**Requirement**
Reproduce exactly, leaving out pictures, each line from the one holding "This screenshot has height=894, width=1324." through the final line of the listing, and add nothing.

**Records for the task**
# # # # #

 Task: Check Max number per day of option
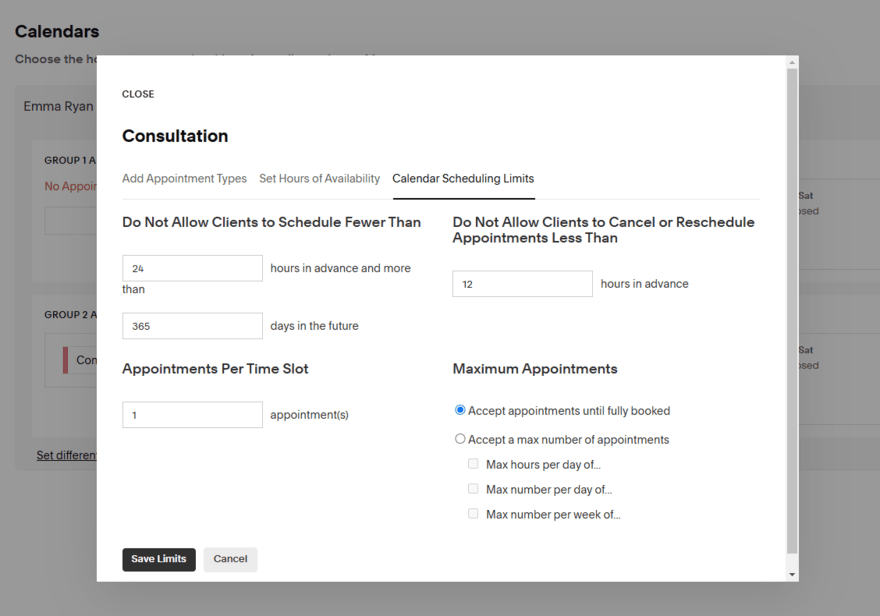point(473,488)
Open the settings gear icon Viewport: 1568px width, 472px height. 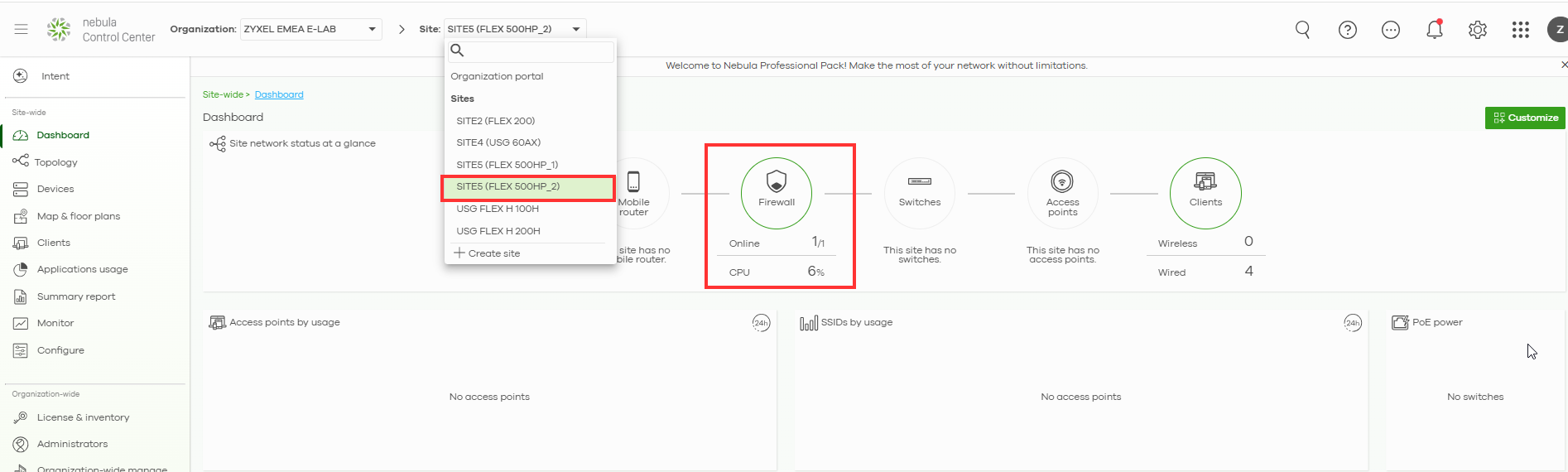click(x=1477, y=30)
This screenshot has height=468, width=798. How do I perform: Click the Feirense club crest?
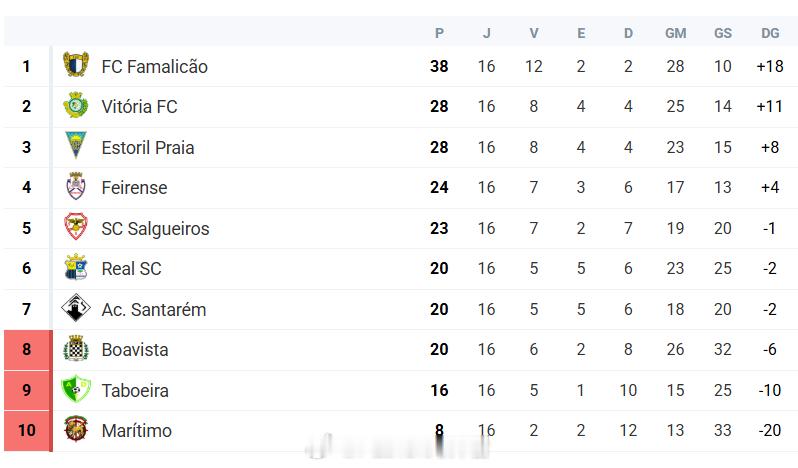[76, 186]
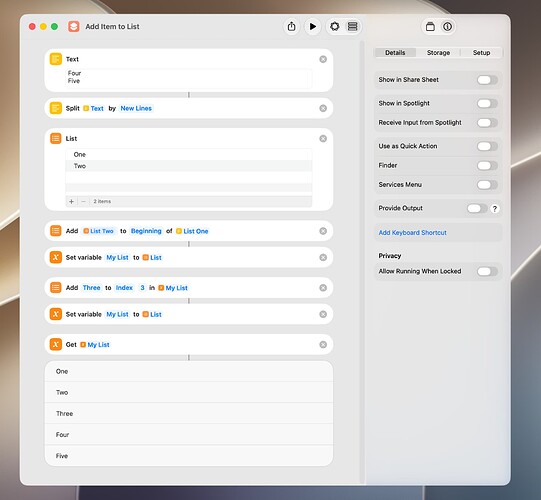Open the Index option in Add action

coord(124,288)
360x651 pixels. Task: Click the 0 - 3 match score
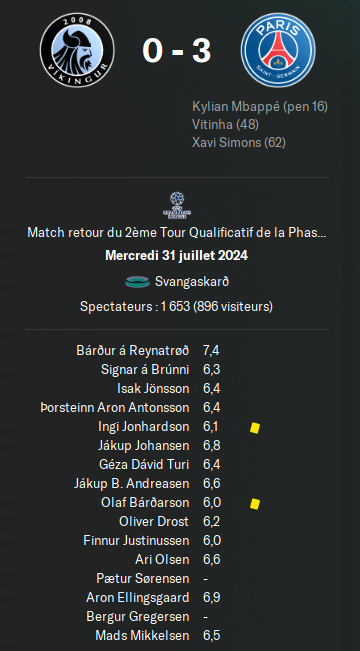coord(177,51)
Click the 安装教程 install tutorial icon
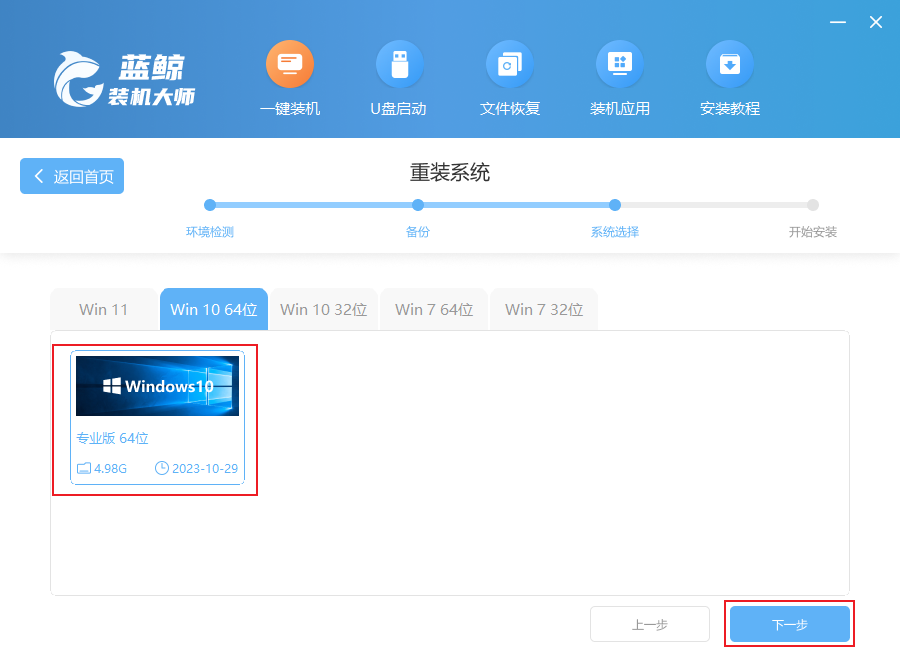Viewport: 900px width, 650px height. coord(730,65)
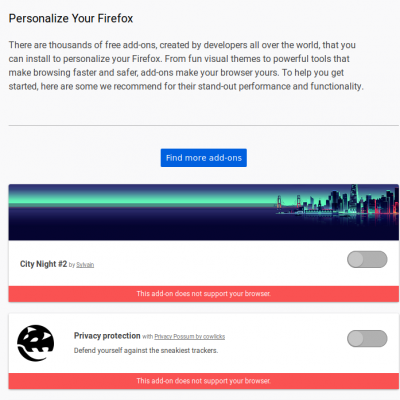Click the intro paragraph about free add-ons
The height and width of the screenshot is (400, 400).
tap(186, 66)
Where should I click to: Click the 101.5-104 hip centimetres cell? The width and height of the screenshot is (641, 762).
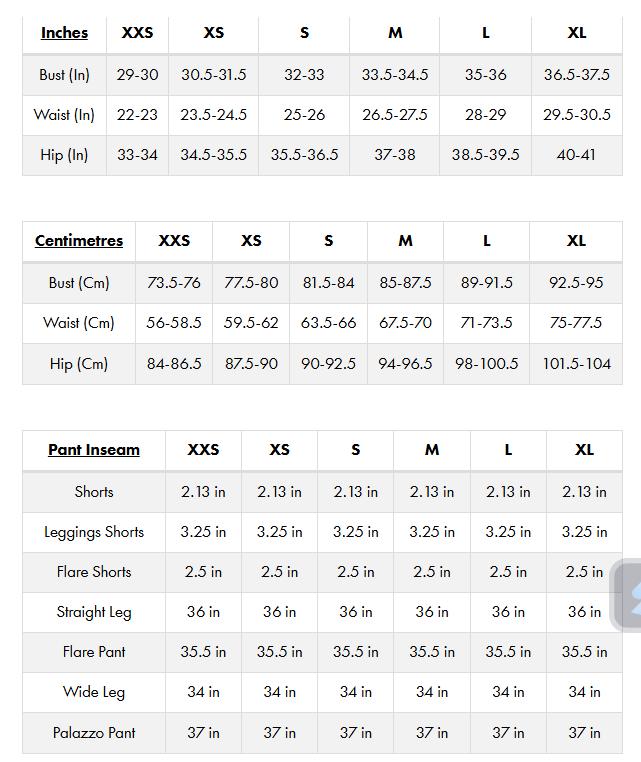(577, 364)
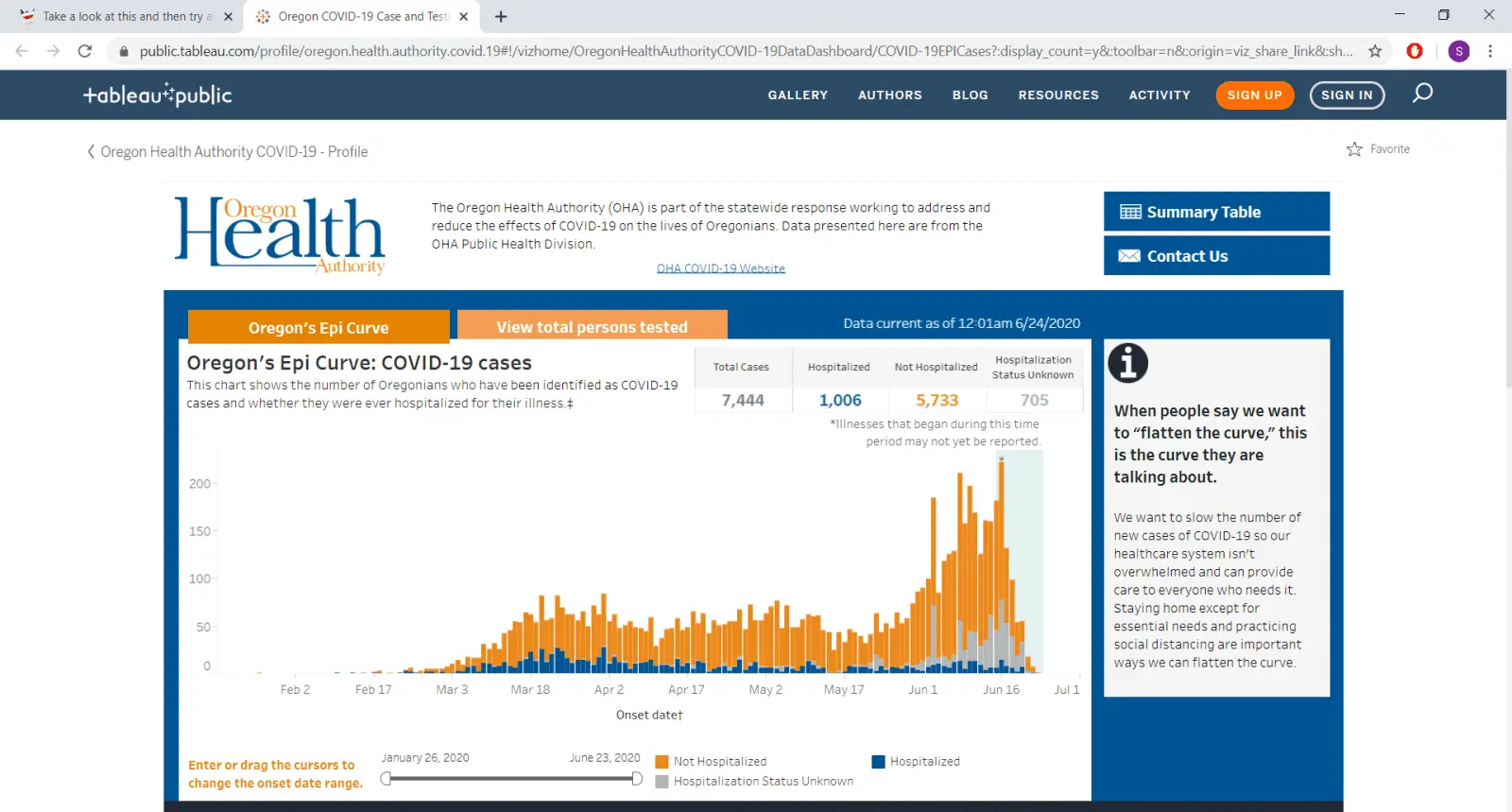
Task: Open the Gallery menu item
Action: tap(798, 95)
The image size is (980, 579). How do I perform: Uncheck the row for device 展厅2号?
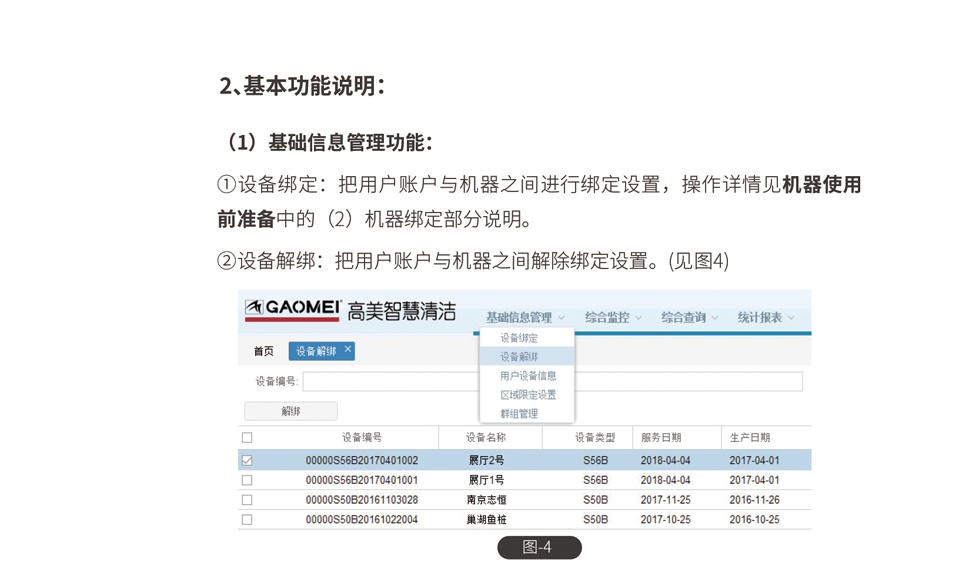[x=247, y=461]
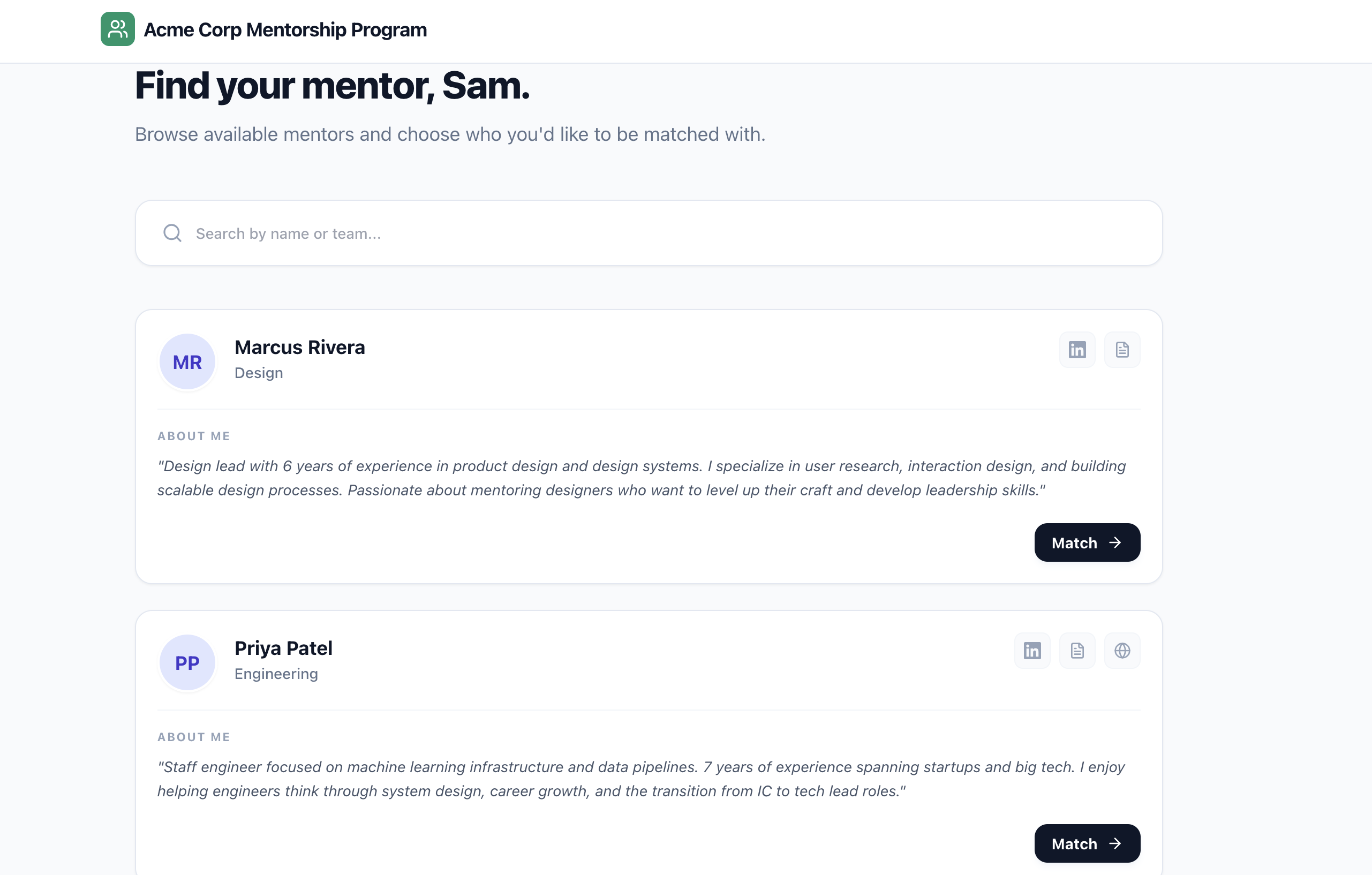Image resolution: width=1372 pixels, height=875 pixels.
Task: Match with Marcus Rivera
Action: click(x=1087, y=542)
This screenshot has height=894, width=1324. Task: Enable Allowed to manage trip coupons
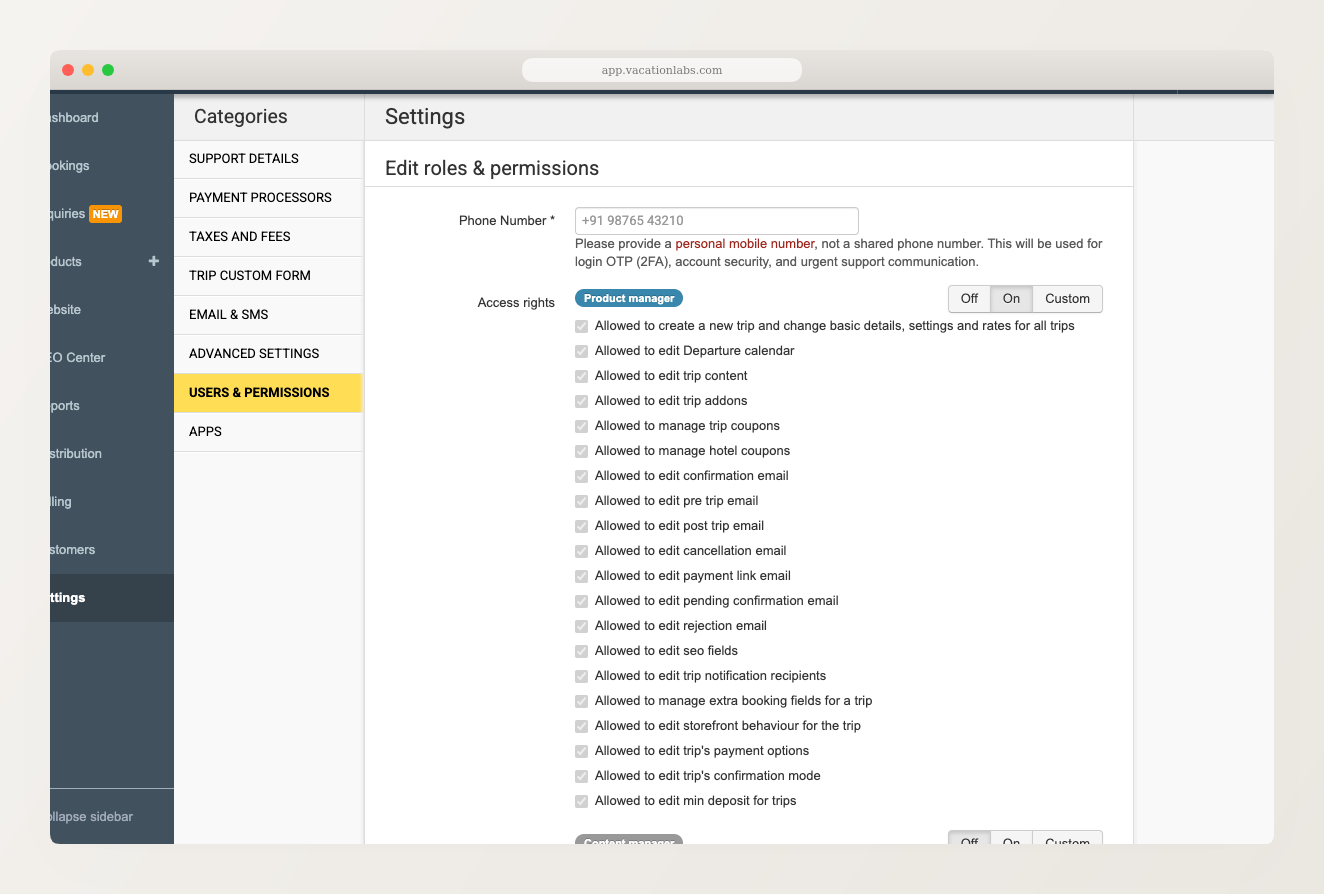pyautogui.click(x=581, y=426)
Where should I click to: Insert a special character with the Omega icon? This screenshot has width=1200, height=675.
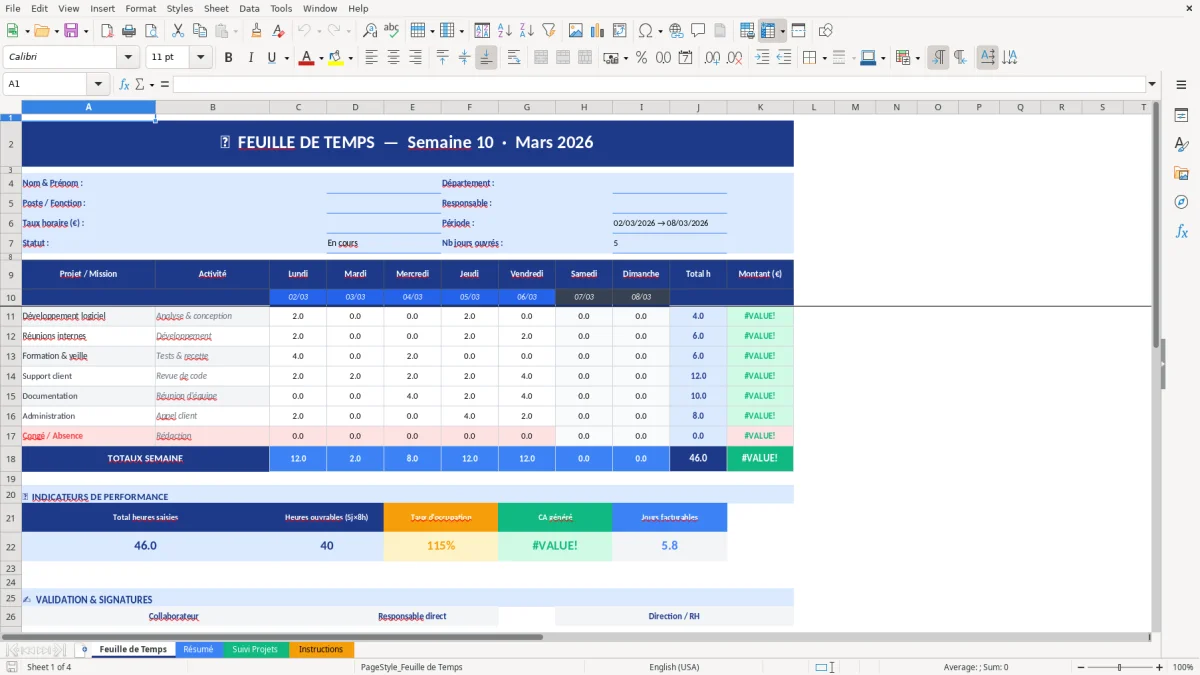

# # # # #

**Answer space**
This screenshot has height=894, width=1324. Task: Enable Allowed to manage trip coupons
pyautogui.click(x=581, y=426)
Where should I click to: Insert a special character with the Omega icon? This screenshot has width=1200, height=675.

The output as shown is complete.